Das Ticket in die richtige Richtung zu schicken ist selbst eine QS-Leistung.
Kundendaten vs. Anwenderfehler — der Unterschied:
Kundendaten-Problem (dritte Schicht): Die falschen Daten kamen durch einen
Systemvorgang ins System — z.B. ein fehlerhafter Import, eine fehlerhafte Synchronisierung.

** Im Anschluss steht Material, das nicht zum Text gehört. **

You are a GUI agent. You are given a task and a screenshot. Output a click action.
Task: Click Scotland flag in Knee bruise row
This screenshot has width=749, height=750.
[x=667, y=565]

Der Benutzer hat nichts falsch gemacht.
Anwenderfehler: Ein Benutzer hat beim Eintippen einen Fehler gemacht —
falsches Geburtsdatum, falscher Kollektivvertrag, falsch übernommener Wert.
Das System hat korrekt funktioniert; die Eingabe war falsch.
Hier ist keine Eskalation nötig — eine Rückfrage an den Kunden reicht.
In deiner Arbeit bei P&I
Bevor du ein Ticket eskalierst, stelle dir vier Fragen:
Sind andere Kunden auch betroffen? Stimmt die Konfiguration für diesen Kunden?
Stimmen die Daten des betroffenen Mitarbeiters? Oder wurde der Wert von Hand falsch eingetragen?
Die Antworten führen dich zur richtigen Schicht — und zum richtigen Ansprechpartner.
Denke mal nach:
Welches Ticket aus deiner Arbeit bei P&I war schwierig zuzuordnen —
weil nicht klar war, in welcher Schicht das Problem liegt?
Was würdest du heute als erstes prüfen?